═════ SUPPLIED INFORMATION

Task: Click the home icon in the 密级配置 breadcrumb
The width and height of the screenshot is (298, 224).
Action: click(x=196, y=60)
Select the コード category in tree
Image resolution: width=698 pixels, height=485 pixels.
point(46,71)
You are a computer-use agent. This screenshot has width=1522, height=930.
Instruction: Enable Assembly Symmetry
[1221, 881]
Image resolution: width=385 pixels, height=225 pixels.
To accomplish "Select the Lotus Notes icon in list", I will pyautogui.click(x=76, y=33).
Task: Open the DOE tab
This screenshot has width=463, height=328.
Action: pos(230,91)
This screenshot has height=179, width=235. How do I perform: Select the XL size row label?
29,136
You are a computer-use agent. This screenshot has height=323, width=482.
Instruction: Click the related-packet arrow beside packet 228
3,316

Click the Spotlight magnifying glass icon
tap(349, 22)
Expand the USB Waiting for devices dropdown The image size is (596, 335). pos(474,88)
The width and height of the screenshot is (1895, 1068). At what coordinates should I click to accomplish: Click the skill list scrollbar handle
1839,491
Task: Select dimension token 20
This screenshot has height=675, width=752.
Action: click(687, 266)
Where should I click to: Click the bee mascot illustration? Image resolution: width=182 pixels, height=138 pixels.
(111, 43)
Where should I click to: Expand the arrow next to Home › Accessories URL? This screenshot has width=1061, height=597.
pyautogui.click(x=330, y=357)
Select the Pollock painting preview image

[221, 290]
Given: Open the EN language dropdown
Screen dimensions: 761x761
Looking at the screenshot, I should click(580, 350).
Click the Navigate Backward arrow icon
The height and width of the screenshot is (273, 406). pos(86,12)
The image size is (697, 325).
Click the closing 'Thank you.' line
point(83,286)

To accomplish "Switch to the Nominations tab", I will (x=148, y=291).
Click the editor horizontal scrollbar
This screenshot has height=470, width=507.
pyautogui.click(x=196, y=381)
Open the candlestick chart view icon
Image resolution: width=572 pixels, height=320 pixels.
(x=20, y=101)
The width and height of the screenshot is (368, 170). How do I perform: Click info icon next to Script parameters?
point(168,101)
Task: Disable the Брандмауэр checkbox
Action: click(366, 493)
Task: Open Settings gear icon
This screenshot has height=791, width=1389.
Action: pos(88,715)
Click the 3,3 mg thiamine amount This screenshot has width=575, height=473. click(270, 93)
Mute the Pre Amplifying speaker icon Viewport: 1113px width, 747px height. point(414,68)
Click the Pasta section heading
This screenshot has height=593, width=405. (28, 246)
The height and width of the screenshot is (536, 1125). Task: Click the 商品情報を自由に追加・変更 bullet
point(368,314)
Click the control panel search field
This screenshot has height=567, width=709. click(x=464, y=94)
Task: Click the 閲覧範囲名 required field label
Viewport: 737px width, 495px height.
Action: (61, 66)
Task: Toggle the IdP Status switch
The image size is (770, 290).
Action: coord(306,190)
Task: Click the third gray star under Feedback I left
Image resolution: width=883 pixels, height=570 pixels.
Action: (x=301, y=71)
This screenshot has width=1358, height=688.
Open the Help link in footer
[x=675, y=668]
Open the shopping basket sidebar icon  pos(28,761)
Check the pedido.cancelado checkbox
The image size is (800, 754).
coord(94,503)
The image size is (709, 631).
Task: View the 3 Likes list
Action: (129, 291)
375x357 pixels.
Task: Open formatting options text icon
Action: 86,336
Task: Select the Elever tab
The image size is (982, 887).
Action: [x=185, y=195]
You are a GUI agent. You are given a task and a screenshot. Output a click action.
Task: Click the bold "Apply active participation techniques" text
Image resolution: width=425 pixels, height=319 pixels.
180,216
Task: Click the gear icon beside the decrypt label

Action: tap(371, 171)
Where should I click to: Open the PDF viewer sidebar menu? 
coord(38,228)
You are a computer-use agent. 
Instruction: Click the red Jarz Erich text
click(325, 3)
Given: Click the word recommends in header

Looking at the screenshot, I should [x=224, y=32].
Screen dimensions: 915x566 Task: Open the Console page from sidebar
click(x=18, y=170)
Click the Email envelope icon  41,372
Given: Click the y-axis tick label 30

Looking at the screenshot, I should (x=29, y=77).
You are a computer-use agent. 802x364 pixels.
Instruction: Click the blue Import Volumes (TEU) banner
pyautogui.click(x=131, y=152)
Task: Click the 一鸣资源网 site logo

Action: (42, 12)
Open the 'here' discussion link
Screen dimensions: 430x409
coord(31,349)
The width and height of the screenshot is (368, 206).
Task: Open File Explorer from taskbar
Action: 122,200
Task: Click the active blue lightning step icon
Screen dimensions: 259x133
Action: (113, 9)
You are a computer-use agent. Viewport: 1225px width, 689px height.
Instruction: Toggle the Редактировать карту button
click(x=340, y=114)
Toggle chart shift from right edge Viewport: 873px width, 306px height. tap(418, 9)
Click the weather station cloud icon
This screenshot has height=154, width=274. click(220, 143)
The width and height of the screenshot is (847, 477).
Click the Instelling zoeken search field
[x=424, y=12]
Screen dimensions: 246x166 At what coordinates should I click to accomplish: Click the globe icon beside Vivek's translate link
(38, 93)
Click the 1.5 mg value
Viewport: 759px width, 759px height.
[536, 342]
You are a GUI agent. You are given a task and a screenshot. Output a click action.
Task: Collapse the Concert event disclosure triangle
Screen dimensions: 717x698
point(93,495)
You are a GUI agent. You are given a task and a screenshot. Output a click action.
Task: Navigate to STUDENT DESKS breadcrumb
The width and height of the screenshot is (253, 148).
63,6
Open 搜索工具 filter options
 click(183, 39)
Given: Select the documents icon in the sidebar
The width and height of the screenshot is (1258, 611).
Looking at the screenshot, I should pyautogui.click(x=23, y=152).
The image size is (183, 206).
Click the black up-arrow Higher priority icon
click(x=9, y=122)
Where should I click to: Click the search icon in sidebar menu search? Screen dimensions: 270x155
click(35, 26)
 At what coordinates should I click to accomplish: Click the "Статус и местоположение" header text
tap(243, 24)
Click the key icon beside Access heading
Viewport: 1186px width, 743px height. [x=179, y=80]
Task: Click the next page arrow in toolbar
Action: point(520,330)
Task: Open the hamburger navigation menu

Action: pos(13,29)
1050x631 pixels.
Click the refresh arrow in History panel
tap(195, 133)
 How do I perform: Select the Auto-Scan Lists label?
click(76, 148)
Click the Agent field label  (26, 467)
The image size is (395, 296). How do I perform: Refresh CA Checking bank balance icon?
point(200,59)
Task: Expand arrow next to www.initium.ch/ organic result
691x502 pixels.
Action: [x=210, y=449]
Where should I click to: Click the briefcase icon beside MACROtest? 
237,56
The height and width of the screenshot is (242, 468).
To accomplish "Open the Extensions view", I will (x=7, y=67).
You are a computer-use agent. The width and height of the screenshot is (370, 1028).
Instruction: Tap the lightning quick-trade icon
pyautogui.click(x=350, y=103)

══════════

ASSIGNMENT
Retype each line of the data exactly as it reads.

SOLUTION FOR THIS PROBLEM
Task: Click the home icon in the 密级配置 breadcrumb
The width and height of the screenshot is (298, 224).
Action: click(x=196, y=60)
Select the コード category in tree
Image resolution: width=698 pixels, height=485 pixels.
point(46,71)
You are a computer-use agent. This screenshot has width=1522, height=930.
Instruction: Enable Assembly Symmetry
[1221, 881]
Image resolution: width=385 pixels, height=225 pixels.
To accomplish "Select the Lotus Notes icon in list", I will pyautogui.click(x=76, y=33).
Task: Open the DOE tab
This screenshot has width=463, height=328.
Action: pos(230,91)
This screenshot has height=179, width=235. How do I perform: Select the XL size row label?
29,136
You are a computer-use agent. This screenshot has height=323, width=482.
Instruction: Click the related-packet arrow beside packet 228
3,316

Click the Spotlight magnifying glass icon
tap(349, 22)
Expand the USB Waiting for devices dropdown The image size is (596, 335). pos(474,88)
The width and height of the screenshot is (1895, 1068). At what coordinates should I click to accomplish: Click the skill list scrollbar handle
1839,491
Task: Select dimension token 20
This screenshot has height=675, width=752.
Action: click(687, 266)
Where should I click to: Click the bee mascot illustration? Image resolution: width=182 pixels, height=138 pixels.
(111, 43)
Where should I click to: Expand the arrow next to Home › Accessories URL? This screenshot has width=1061, height=597.
pyautogui.click(x=330, y=357)
Select the Pollock painting preview image

[221, 290]
Given: Open the EN language dropdown
Screen dimensions: 761x761
Looking at the screenshot, I should click(580, 350).
Click the Navigate Backward arrow icon
The height and width of the screenshot is (273, 406). pos(86,12)
The image size is (697, 325).
Click the closing 'Thank you.' line
point(83,286)

To accomplish "Switch to the Nominations tab", I will (x=148, y=291).
Click the editor horizontal scrollbar
This screenshot has height=470, width=507.
pyautogui.click(x=196, y=381)
Open the candlestick chart view icon
Image resolution: width=572 pixels, height=320 pixels.
(x=20, y=101)
The width and height of the screenshot is (368, 170). How do I perform: Click info icon next to Script parameters?
point(168,101)
Task: Disable the Брандмауэр checkbox
Action: click(366, 493)
Task: Open Settings gear icon
This screenshot has height=791, width=1389.
Action: pos(88,715)
Click the 3,3 mg thiamine amount This screenshot has width=575, height=473. click(270, 93)
Mute the Pre Amplifying speaker icon Viewport: 1113px width, 747px height. point(414,68)
Click the Pasta section heading
This screenshot has height=593, width=405. (28, 246)
The height and width of the screenshot is (536, 1125). Task: Click the 商品情報を自由に追加・変更 bullet
point(368,314)
Click the control panel search field
This screenshot has height=567, width=709. click(x=464, y=94)
Task: Click the 閲覧範囲名 required field label
Viewport: 737px width, 495px height.
Action: (61, 66)
Task: Toggle the IdP Status switch
The image size is (770, 290).
Action: coord(306,190)
Task: Click the third gray star under Feedback I left
Image resolution: width=883 pixels, height=570 pixels.
Action: (x=301, y=71)
This screenshot has width=1358, height=688.
Open the Help link in footer
[x=675, y=668]
Open the shopping basket sidebar icon  pos(28,761)
Check the pedido.cancelado checkbox
The image size is (800, 754).
coord(94,503)
The image size is (709, 631).
Task: View the 3 Likes list
Action: (129, 291)
375x357 pixels.
Task: Open formatting options text icon
Action: 86,336
Task: Select the Elever tab
The image size is (982, 887).
Action: [x=185, y=195]
You are a GUI agent. You are given a task and a screenshot. Output a click action.
Task: Click the bold "Apply active participation techniques" text
Image resolution: width=425 pixels, height=319 pixels.
180,216
Task: Click the gear icon beside the decrypt label

Action: tap(371, 171)
Where should I click to: Open the PDF viewer sidebar menu? 
coord(38,228)
You are a computer-use agent. 
Instruction: Click the red Jarz Erich text
click(325, 3)
Given: Click the word recommends in header

Looking at the screenshot, I should [x=224, y=32].
Screen dimensions: 915x566 Task: Open the Console page from sidebar
click(x=18, y=170)
Click the Email envelope icon  41,372
Given: Click the y-axis tick label 30

Looking at the screenshot, I should (x=29, y=77).
You are a computer-use agent. 802x364 pixels.
Instruction: Click the blue Import Volumes (TEU) banner
pyautogui.click(x=131, y=152)
Task: Click the 一鸣资源网 site logo

Action: (42, 12)
Open the 'here' discussion link
Screen dimensions: 430x409
coord(31,349)
The width and height of the screenshot is (368, 206).
Task: Open File Explorer from taskbar
Action: 122,200
Task: Click the active blue lightning step icon
Screen dimensions: 259x133
Action: (113, 9)
You are a computer-use agent. Viewport: 1225px width, 689px height.
Instruction: Toggle the Редактировать карту button
click(x=340, y=114)
Toggle chart shift from right edge Viewport: 873px width, 306px height. tap(418, 9)
Click the weather station cloud icon
This screenshot has height=154, width=274. click(220, 143)
The width and height of the screenshot is (847, 477).
Click the Instelling zoeken search field
[x=424, y=12]
Screen dimensions: 246x166 At what coordinates should I click to accomplish: Click the globe icon beside Vivek's translate link
(38, 93)
Click the 1.5 mg value
Viewport: 759px width, 759px height.
[536, 342]
You are a GUI agent. You are given a task and a screenshot. Output a click action.
Task: Collapse the Concert event disclosure triangle
Screen dimensions: 717x698
point(93,495)
You are a GUI agent. You are given a task and a screenshot. Output a click action.
Task: Navigate to STUDENT DESKS breadcrumb
The width and height of the screenshot is (253, 148).
63,6
Open 搜索工具 filter options
 click(183, 39)
Given: Select the documents icon in the sidebar
The width and height of the screenshot is (1258, 611).
Looking at the screenshot, I should pyautogui.click(x=23, y=152).
The image size is (183, 206).
Click the black up-arrow Higher priority icon
click(x=9, y=122)
Where should I click to: Click the search icon in sidebar menu search? Screen dimensions: 270x155
click(35, 26)
 At what coordinates should I click to accomplish: Click the "Статус и местоположение" header text
tap(243, 24)
Click the key icon beside Access heading
Viewport: 1186px width, 743px height. [x=179, y=80]
Task: Click the next page arrow in toolbar
Action: point(520,330)
Task: Open the hamburger navigation menu

Action: pos(13,29)
1050x631 pixels.
Click the refresh arrow in History panel
tap(195, 133)
 How do I perform: Select the Auto-Scan Lists label?
click(76, 148)
Click the Agent field label  (26, 467)
The image size is (395, 296). How do I perform: Refresh CA Checking bank balance icon?
point(200,59)
Task: Expand arrow next to www.initium.ch/ organic result
691x502 pixels.
Action: [x=210, y=449]
Where should I click to: Click the briefcase icon beside MACROtest? 
237,56
The height and width of the screenshot is (242, 468).
To accomplish "Open the Extensions view", I will (x=7, y=67).
You are a computer-use agent. The width and height of the screenshot is (370, 1028).
Instruction: Tap the lightning quick-trade icon
pyautogui.click(x=350, y=103)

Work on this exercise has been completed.